Text provided
▽
Philosophy is a field historically dominated by men — even retrospectively, female philosophers do not get much recognition for their ideas in the context of philosophy at large. Here are five women you should know.
1. Simone de Beauvoir
Movement: French existentialism
Essential works: The Second Sex and The Woman Destroyed
Simone de Beauvoir is one of the most prominent French existentialist philosophers, as well as one of the most prominent feminist philosophers. The Second Sex combines both existentialism and feminism — “one is not born but becomes a woman,” and argues the distinction between biological sex and gender as a social construct. In this work, she also calls out the sexism of prominent male philosophers like Aristotle who regarded women as the inferior sex. Her novel The Mandarins won France’s most prestigious literary prize, the Prix Goncourt, in 1954.
De Beauvoir was close friends and partners with Jean-Paul Sartre, another major figure of French existentialism.
Movement: Neoplatonism (also an astronomer and mathematician)
Works: Hypatia’s version of Ptolemy’s Almagest, a treatise on planetary movement
Hypatia lived in Alexandria, Egypt from roughly 350 AD to 415 AD and was a respected thinker, teacher, and counselor. As a neoplatonist, she studied and developed interpretations of Plato’s ideas and further developed mathematical treatises on things like geocentric theory and the math of conic sections. She was the head of the Platonist School in Alexandria and tought philosophy, math, and astronomy.
During her lifetime, there was tension between Christians and pagans in Egypt, and eventually a century after Hypatia’s death, emperor Justinian I of the Byzantine Empire banned the teaching of non-Christian philosophy. In March of the year 415 AD, Hypatia was murdered in Alexandria by a mob of Christians. She became regarded as a “martyr for philosophy.”
△
Work request 1
Transcribe the piece on women philosophers starting at "1. Simone de" and ending at "of French existentialism.".
Work request 2
Please pick up the piece on women philosophers from its last sentence and write what comes next.
The listing after this has nothing to do with the piece on women philosophers.

Extracted information
▽
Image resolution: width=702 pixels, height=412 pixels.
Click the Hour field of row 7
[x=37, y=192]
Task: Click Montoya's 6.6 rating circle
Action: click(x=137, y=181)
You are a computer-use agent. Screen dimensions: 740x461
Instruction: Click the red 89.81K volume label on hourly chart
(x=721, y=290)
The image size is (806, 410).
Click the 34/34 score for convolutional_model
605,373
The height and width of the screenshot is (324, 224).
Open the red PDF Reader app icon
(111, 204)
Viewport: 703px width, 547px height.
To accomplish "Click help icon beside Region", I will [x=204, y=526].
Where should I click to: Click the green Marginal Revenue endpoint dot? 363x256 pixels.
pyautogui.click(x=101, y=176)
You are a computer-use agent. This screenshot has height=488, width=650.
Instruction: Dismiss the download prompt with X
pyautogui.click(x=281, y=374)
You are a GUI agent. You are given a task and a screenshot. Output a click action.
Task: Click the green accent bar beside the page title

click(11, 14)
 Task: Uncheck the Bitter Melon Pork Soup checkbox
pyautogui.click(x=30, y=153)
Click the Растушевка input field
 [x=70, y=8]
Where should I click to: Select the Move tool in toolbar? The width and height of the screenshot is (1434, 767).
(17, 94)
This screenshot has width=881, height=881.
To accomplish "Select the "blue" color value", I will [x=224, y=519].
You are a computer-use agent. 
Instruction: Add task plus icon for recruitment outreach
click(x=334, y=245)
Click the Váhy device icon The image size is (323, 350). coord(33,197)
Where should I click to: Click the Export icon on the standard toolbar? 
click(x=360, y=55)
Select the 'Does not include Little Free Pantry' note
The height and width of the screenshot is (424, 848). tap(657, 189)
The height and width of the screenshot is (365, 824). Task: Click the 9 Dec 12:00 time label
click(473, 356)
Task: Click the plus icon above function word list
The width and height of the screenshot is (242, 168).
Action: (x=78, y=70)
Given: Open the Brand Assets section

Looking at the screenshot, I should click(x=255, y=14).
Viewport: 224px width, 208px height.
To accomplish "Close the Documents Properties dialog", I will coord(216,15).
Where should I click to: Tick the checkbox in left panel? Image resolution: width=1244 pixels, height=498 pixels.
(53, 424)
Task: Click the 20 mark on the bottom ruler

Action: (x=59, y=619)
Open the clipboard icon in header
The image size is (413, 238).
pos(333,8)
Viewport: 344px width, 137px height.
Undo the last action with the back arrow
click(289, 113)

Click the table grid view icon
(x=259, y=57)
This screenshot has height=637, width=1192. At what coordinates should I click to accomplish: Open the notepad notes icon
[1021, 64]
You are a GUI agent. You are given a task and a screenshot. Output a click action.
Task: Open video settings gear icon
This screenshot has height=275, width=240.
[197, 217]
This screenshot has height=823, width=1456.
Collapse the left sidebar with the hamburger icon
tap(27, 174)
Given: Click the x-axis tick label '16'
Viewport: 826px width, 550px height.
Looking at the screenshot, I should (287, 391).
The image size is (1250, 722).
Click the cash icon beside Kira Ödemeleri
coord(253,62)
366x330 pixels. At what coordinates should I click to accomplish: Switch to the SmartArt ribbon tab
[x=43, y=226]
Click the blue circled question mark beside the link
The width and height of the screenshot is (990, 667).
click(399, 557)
△
Exercise result 1
1. Simone de Beauvoir
Movement: French existentialism
Essential works: The Second Sex and The Woman Destroyed
Simone de Beauvoir is one of the most prominent French existentialist philosophers, as well as one of the most prominent feminist philosophers. The Second Sex combines both existentialism and feminism — “one is not born but becomes a woman,” and argues the distinction between biological sex and gender as a social construct. In this work, she also calls out the sexism of prominent male philosophers like Aristotle who regarded women as the inferior sex. Her novel The Mandarins won France’s most prestigious literary prize, the Prix Goncourt, in 1954.
De Beauvoir was close friends and partners with Jean-Paul Sartre, another major figure of French existentialism.

Exercise result 2
3. Angela Y. Davis
Movement: Civil Rights, Black Power, Prison Abolition theory
Essential Works: Women, Race, & Class; Are Prisons Obsolete?
Angela Davis was born in Alabama in 1944 and studied philosophy in Germany, first at the University of Frankfurt and then earning her doctorate from the Humboldt University of Berlin. Upon her return to the states, she was part of both the Communist Party USA and the Black Panther Party. Her communist affiliations ended up getting her fired from her teaching position at UCLA’s philosophy department, but she has since taught in higher education at multiple other institutions.
In 1979, she was a recipient of the Soviet Union’s Lenin Peace Prize. Her philosophies and ideas about prison abolition have seen a resurgence with the Black Lives Matter movement, especially with her books Are Prisons Obsolete and Women, Race, & Class. Davis argues that restorative justice is the ethical way to deal with crime — not imprisonment, as America’s criminal justice system is irredeemably corrupt.
4. Mary Wollstonecraft
Essential Works: A Vindication of the Rights of Woman
If you only know Mary Wollstonecraft as the mother of Mary Shelley, it’s time to dig into her own work! Wollstonecraft is regarded as one of the mothers of feminist philosophy, and is best known for her 1792 work A Vindication of the Rights of Woman: with Strictures on Political and Moral Subjects.
This came after her 1790 A Vindication of the Rights of Men, a broader political piece attacking Edmund Burke’s defense of constitutional monarchy and aristocracy. Wollstonecraft argued against aristocracy and the outdated values that upheld it.
5. Hannah Arendt
Movement: 20th century political philosophy
Essential works: The Origins of Totalitarianism
Arendt was a German philosopher active after the second world war. She fled Germany during Hitler’s rise to power (she herself was Jewish) after being arrested for investigating the antisemitism of Nazi Germany, and later was a journalist. One of her most famous ideas is the concept of the “banality of evil,” where she describes how true evil, as committed by Nazi Germany, is carried out by normal people who are not particularly monstrous themselves, just blindly following orders and conforming to popular opinion.
During World War II, she relocated to the United States where she worked as a journalist and educator, becoming the first female professor at Princeton University.